One of the remain arguments about Brexit is that it’s going to be a terrible disruption to how the world works - or that part of it that concerns the UK that is. It’s also true, unlike some other arguments being bandied about. The thing is though, this is also the argument against a planned economy in the first place.

Think through what that argument is. We’ve got so much work to do, so much administrative gumph to work through, that we’d better not make the change in the first place. It’s all just too complicated, see? Butwhat would a planned economy be? An even greater amount of administrative gumph meaning that we’d never be able to change anything.

Not changing anything in the face of changing technology is also known as progressively becoming poorer than we ought to be. Thus a planned economy is contraindicated on the grounds that it would indeed make us poorer.

Take this about medicines:

Few of the recipients of the millions of prescriptions dispensed every day across Britain are likely to give much thought to the system that ensures that everything from painkillers to niche medicines are available. Beyond the pharmacist’s counter, however, lies a network spanning national borders andcontinents and involving multiple supply chains.

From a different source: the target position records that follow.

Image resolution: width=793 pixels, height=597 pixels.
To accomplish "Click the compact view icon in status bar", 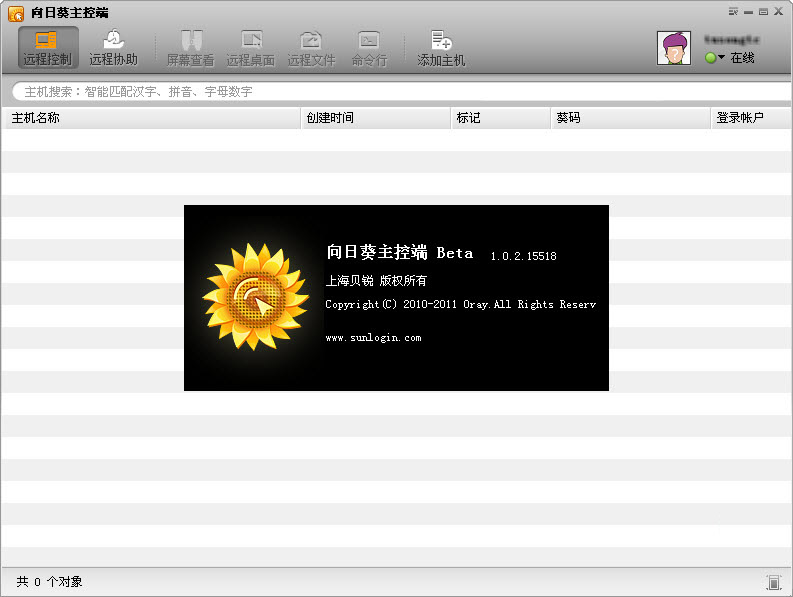I will click(x=773, y=582).
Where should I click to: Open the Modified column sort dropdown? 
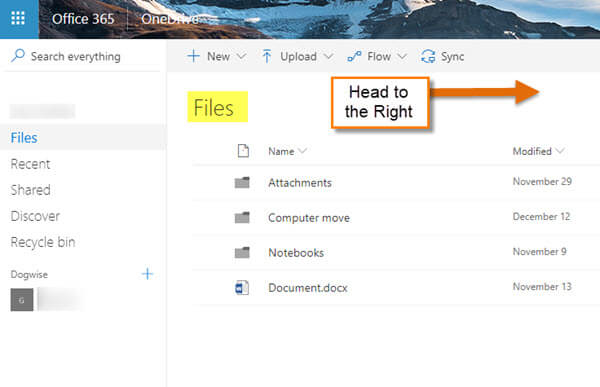tap(560, 151)
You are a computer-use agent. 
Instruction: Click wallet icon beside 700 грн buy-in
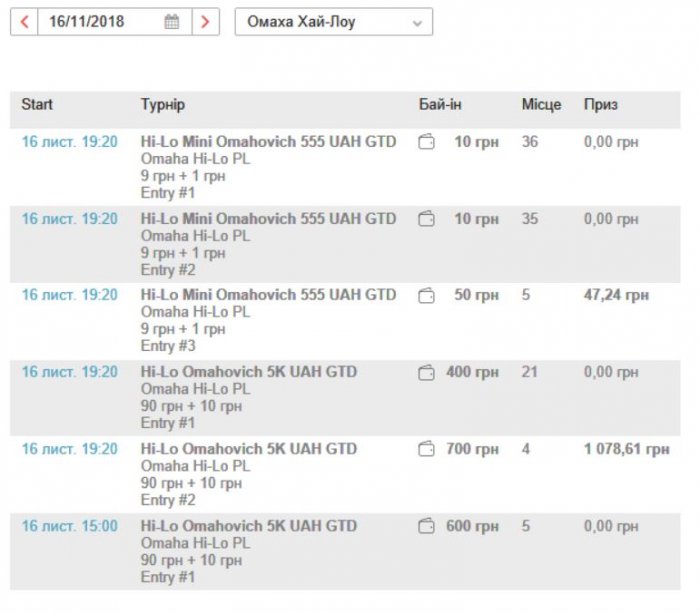point(426,449)
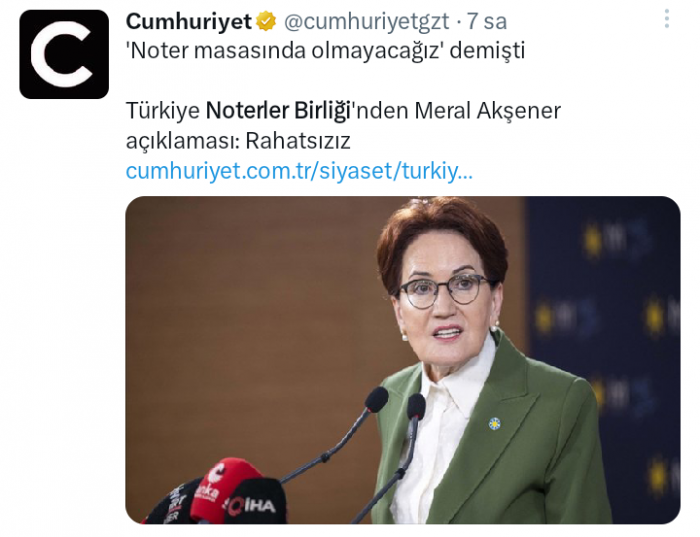Open the tweet's three-dot more menu

click(x=667, y=19)
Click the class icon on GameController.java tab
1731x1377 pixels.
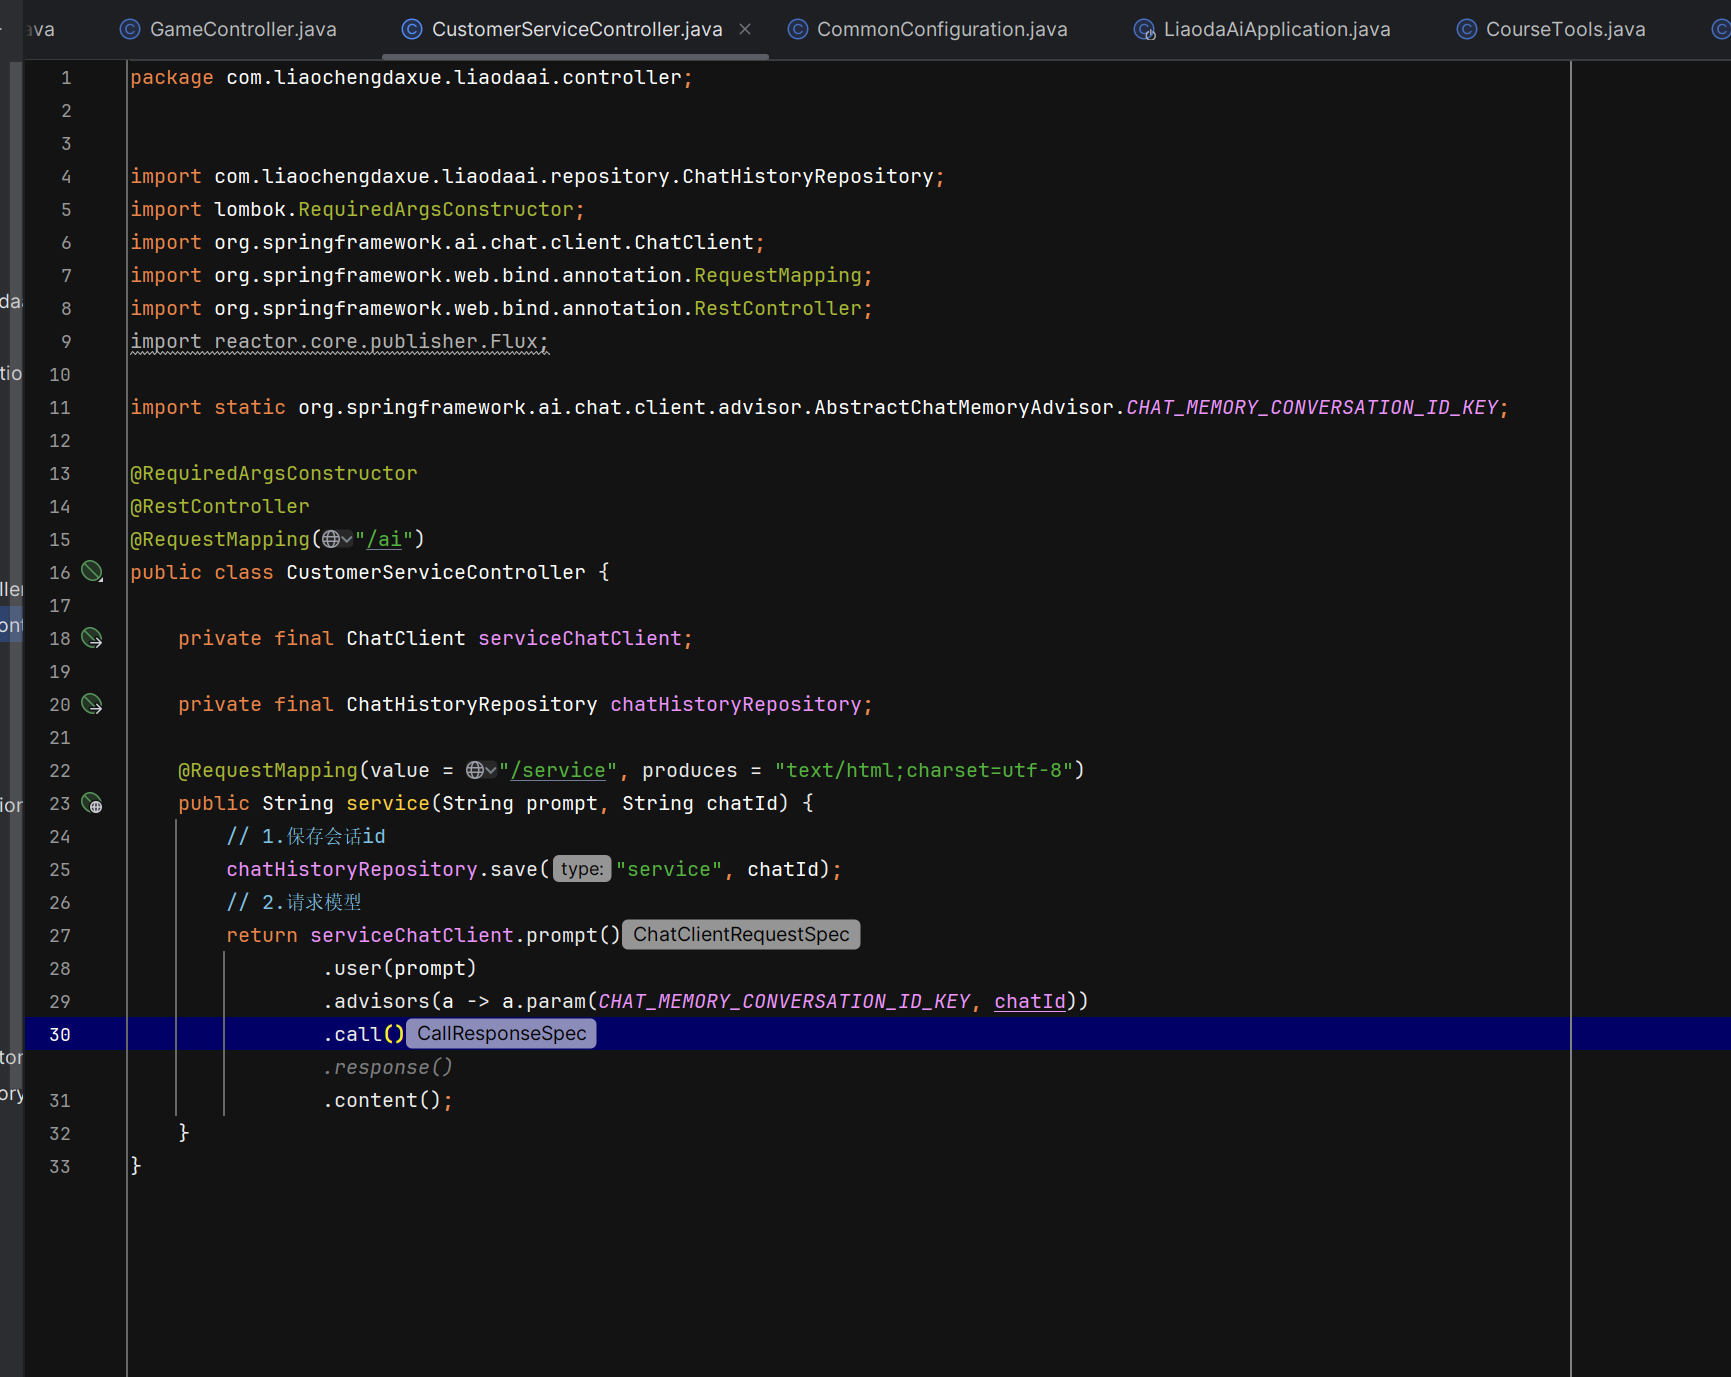[x=128, y=29]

“It all works so smoothly because of the incentives and obligations that are in place,” said one industry insider. “What will be really interesting to see is what happens when it comes under pressure.”

Certainly the doling out of the pills is a largely non-market system in the UK but their manufacture is globalist marketry writ large. Which system is easier to change as technology does? Well, the drug companies do seem to be able to continue to produce new things, it’s the NHS which lags other health care systems in deploying them, isn’t it?